Teilsperre von Flughafen Frankfurt wegen Sicherheitspanne
Ein falscher Sprengstoffalarm bei einer Passagierkontrolle hat gestern große Teile des Frankfurter Flughafens stundenlang lahmgelegt. Eine Mitarbeiterin hatte eine französische Familie passieren lassen, obwohl der Test angeschlagen hatte, wie die deutsche Bundespolizei mitteilte. Von den anschließenden Sperren betroffen waren rund 60 Flüge und 13.000 Passagiere.

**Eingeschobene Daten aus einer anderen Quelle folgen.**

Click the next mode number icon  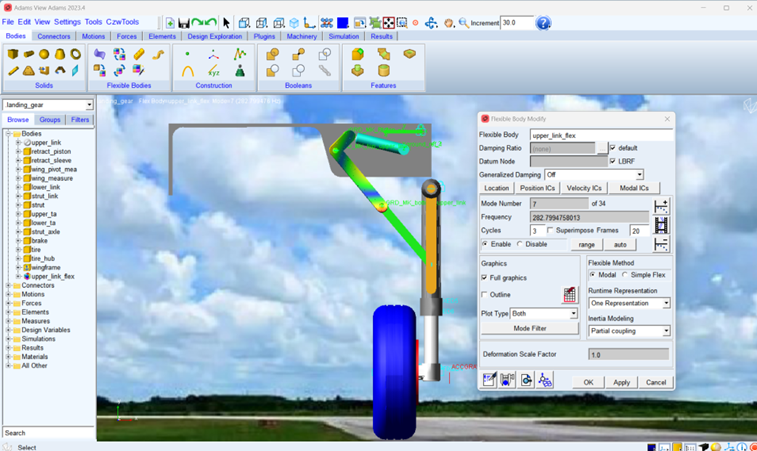click(x=661, y=205)
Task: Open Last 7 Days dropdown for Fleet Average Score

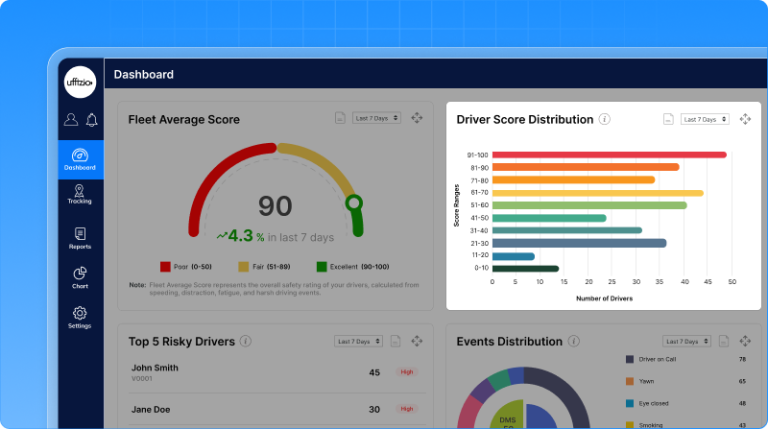Action: coord(377,118)
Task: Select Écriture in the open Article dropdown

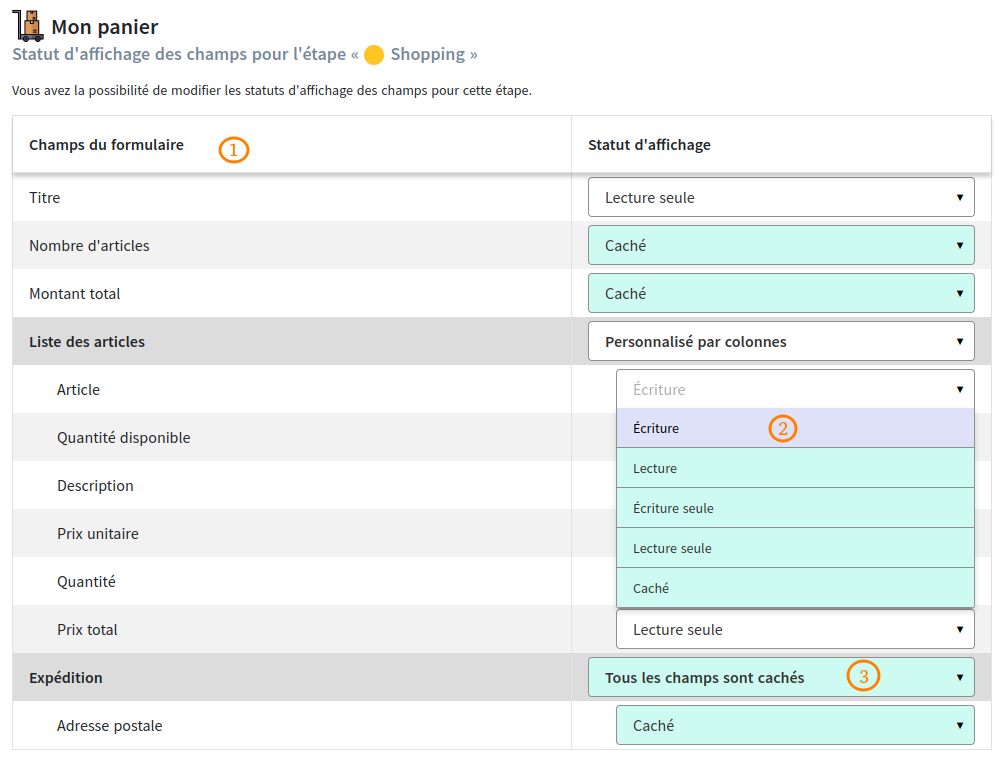Action: click(x=700, y=427)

Die Sicherheitsbereiche A und Z im Terminal 1 wurden geräumt, das Boarding gestoppt. Als Grund nannte die deutsche Bundespolizei zunächst nur den „Hinweis auf den unberechtigten Zutritt von mindestens einer Person in den Sicherheitsbereich“.
„Fehler einer Luftsicherheitsassistentin“
Am Nachmittag stand fest: Auslöser war eine Familie aus Frankreich. „Trotz positiven Sprengstofftests wurde eine vierköpfige französische Familie in den Sicherheitsbereich entlassen“, berichtete die Bundespolizei. Das sei „der Fehler einer Luftsicherheitsassistentin“ gewesen.

APA/dpa/Boris Roessler
Als beim „Abwischen“ der Sprengstofftest - fälschlicherweise - angeschlagen habe, hätte die Fraport-Mitarbeiterin eine Nachkontrolle vornehmen müssen, sie habe das aber unterlassen. Die Familie wurde gesucht, gefunden und befragt. Danach durfte sie weiterreisen.